==== Extracted records

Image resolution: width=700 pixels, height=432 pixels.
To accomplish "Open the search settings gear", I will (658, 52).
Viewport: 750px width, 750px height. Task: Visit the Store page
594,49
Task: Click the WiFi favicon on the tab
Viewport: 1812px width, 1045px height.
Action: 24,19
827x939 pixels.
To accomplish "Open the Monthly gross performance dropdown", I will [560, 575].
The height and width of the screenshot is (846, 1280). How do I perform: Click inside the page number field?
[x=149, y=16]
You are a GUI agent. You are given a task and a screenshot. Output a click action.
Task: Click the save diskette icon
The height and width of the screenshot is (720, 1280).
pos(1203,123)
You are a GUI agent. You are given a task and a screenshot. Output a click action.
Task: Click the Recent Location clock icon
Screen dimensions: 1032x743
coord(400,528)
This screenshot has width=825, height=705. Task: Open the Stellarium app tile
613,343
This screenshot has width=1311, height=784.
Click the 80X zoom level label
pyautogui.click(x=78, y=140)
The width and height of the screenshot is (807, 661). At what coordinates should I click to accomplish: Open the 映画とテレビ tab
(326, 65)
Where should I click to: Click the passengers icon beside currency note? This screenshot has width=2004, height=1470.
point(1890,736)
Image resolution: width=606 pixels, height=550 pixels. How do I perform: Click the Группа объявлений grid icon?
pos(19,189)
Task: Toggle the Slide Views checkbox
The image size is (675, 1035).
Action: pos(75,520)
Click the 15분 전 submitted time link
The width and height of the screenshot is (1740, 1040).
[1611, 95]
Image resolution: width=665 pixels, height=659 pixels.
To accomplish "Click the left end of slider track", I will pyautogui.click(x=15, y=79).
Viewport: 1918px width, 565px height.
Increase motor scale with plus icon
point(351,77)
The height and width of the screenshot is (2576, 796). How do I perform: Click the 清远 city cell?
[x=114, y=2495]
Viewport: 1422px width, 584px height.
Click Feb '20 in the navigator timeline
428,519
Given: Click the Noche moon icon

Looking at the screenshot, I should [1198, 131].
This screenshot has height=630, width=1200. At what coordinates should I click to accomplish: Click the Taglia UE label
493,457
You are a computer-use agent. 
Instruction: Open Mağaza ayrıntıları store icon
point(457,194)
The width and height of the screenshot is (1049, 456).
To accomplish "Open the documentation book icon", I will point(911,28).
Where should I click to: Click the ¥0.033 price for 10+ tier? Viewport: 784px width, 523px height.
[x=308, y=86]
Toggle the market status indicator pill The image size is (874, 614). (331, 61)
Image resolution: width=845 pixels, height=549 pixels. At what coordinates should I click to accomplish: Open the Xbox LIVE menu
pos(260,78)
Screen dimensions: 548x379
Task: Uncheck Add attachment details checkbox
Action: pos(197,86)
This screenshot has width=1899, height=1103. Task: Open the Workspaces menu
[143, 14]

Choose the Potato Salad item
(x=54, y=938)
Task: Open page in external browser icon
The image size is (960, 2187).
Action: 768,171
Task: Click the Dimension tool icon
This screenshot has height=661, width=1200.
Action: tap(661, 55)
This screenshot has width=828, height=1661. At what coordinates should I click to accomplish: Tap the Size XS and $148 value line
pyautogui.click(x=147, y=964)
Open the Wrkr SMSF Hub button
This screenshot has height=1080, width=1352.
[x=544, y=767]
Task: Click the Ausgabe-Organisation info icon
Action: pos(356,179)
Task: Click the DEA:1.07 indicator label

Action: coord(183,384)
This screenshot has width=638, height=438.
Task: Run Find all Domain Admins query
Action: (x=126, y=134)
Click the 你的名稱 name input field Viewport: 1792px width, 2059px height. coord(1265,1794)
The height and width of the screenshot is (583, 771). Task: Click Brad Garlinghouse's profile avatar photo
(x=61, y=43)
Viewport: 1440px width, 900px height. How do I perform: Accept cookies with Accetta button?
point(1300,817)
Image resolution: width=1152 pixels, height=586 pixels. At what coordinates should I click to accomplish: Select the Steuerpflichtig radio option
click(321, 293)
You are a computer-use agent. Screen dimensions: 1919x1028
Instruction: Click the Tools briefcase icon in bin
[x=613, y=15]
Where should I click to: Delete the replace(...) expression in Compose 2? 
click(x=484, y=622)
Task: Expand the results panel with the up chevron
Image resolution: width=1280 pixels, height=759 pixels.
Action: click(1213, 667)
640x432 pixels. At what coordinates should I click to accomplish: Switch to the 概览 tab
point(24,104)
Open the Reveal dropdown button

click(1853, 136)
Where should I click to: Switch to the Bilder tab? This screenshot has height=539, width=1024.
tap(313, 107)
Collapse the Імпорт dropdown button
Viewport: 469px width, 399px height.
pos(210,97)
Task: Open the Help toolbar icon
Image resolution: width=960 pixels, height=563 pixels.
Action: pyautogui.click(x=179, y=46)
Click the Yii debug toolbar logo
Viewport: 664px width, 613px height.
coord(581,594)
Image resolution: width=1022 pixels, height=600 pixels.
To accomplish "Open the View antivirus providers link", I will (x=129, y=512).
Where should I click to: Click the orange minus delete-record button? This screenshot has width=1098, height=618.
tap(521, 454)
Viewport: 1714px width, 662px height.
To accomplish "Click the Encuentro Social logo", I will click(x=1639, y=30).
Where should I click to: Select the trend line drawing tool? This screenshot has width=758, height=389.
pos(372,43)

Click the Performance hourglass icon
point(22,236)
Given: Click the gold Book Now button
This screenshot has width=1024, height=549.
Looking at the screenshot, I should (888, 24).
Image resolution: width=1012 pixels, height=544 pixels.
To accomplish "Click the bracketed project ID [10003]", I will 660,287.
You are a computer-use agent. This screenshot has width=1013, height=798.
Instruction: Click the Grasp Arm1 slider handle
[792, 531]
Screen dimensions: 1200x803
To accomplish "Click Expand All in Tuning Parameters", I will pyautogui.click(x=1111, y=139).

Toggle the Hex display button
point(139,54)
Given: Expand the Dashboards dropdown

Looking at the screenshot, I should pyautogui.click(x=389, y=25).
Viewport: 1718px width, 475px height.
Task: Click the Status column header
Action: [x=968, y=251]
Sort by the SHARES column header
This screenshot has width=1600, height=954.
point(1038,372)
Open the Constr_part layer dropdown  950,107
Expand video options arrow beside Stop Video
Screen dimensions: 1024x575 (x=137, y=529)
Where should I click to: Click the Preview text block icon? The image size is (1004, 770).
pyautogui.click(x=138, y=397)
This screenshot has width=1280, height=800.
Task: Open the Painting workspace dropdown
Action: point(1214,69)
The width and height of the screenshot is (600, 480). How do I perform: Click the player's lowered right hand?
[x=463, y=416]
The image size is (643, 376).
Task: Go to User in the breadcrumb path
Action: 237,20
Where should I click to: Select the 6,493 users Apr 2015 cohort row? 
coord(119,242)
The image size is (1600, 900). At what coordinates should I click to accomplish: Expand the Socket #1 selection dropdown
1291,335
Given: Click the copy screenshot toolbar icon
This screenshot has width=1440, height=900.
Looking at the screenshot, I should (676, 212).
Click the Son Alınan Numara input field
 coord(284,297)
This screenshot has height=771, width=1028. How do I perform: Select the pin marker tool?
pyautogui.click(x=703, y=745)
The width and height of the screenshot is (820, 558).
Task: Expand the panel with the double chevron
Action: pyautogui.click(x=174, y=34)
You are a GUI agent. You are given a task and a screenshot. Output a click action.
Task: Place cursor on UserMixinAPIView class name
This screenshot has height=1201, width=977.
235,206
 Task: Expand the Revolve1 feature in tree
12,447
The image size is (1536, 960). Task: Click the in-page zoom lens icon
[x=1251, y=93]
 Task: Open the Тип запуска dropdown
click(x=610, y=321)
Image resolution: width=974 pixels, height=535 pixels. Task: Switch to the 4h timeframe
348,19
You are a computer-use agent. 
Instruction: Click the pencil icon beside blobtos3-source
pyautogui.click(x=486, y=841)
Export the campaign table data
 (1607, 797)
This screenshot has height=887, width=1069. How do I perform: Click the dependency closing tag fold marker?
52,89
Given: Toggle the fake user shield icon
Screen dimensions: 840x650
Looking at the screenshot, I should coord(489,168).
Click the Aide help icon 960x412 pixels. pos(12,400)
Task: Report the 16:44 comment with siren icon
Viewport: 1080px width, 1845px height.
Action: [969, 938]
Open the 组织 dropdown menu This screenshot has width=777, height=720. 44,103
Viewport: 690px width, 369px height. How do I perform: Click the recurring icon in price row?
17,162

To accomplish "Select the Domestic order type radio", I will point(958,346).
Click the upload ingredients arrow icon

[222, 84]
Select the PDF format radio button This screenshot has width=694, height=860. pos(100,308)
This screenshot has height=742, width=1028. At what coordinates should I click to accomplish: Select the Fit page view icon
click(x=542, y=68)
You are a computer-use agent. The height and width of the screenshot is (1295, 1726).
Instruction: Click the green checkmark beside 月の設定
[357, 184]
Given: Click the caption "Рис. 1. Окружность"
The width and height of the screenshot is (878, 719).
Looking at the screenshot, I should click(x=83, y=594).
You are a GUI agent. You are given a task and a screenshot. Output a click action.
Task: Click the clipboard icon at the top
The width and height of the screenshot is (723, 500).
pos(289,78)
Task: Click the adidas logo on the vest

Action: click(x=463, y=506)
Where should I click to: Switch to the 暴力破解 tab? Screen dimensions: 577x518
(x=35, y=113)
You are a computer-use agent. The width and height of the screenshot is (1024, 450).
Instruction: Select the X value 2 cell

========

What you return must be an exact retyping of the lines above starting at the line with "The width and height of the screenshot is (600, 480)." and ending at the line with "Given: Click the copy screenshot toolbar icon", and nothing besides.

The width and height of the screenshot is (600, 480). How do I perform: Click the player's lowered right hand?
[x=463, y=416]
The image size is (643, 376).
Task: Go to User in the breadcrumb path
Action: 237,20
Where should I click to: Select the 6,493 users Apr 2015 cohort row? 
coord(119,242)
The image size is (1600, 900). At what coordinates should I click to accomplish: Expand the Socket #1 selection dropdown
1291,335
Given: Click the copy screenshot toolbar icon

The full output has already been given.